◆ ИСХОДНЫЙ ТЕКСТ
►
02:34:30
27 июля 2024 г.

Сергей Арцибашев: «Все приходилось делать самому. И за водой съездить, и печь растопить»

В гостях у звездыХудожественный руководитель «Маяковки» Сергей Арцибашев любит, чтобы в доме было много света. И все лежало на своих местах, ведь он – Дева по знаку зодиака. И вообще – чтобы было уютно, красиво, тепло, чисто. А ведь бывало, что ему приходилось буквально жить в театре!Дом строили родители
– Сергей Николаевич, вы помните дом родителей?

– Это был свой дом в поселке, с хозяйственным двором, банькой, с огородом, коровами, свиньями, курами. Жили мы в тайге. Мама была учительницей начальных классов, а папа – мастером лесозаготовок. Дом родители строили сами.
– Что вам приходилось делать по дому?
◄
Строки данных для указания
►
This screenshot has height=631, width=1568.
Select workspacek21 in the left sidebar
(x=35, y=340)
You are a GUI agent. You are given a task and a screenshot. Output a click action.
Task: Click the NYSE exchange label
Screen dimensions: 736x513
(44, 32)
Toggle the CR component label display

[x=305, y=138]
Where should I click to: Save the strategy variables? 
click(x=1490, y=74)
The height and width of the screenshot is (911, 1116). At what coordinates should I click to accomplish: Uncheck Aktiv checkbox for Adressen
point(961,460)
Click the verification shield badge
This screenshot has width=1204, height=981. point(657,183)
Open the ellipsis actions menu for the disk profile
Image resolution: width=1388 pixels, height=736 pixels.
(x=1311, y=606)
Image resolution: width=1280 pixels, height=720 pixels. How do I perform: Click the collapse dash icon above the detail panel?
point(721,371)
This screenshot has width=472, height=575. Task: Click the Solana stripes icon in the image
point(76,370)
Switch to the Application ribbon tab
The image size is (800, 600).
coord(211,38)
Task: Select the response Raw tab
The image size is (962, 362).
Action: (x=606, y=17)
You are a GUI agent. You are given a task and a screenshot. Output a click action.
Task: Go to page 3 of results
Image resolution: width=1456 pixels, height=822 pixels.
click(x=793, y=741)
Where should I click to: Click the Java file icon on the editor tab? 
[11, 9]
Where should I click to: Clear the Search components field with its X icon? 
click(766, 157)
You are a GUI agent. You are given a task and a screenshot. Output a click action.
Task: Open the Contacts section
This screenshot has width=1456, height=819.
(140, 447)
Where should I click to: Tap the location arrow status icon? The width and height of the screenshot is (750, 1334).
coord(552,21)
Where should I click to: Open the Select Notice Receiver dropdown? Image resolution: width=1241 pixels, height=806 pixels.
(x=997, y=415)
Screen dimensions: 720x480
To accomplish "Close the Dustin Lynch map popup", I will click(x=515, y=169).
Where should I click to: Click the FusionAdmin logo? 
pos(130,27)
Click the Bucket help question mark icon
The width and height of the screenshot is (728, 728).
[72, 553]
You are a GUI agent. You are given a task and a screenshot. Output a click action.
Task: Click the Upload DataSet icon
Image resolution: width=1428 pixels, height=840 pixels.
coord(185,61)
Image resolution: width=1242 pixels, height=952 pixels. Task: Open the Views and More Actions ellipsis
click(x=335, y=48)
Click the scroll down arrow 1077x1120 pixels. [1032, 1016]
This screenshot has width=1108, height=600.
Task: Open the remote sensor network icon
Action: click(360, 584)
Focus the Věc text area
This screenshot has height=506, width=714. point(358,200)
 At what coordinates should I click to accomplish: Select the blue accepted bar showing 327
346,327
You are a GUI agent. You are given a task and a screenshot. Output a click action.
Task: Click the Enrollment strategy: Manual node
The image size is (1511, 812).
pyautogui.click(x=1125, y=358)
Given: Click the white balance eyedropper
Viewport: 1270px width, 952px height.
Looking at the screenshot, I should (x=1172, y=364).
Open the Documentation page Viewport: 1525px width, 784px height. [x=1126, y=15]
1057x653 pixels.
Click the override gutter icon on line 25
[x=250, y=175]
◄
◆ СУТЬ ЗАДАНИЯ
Чем, согласно интервью, объясняется стремление Сергея Арцибашева, чтобы дома все лежало на своих местах? Ответьте одним предложением.

◆ РЕЗУЛЬТАТ ВЫПОЛНЕНИЯ
Это объясняется тем, что Сергей Арцибашев по знаку зодиака Дева.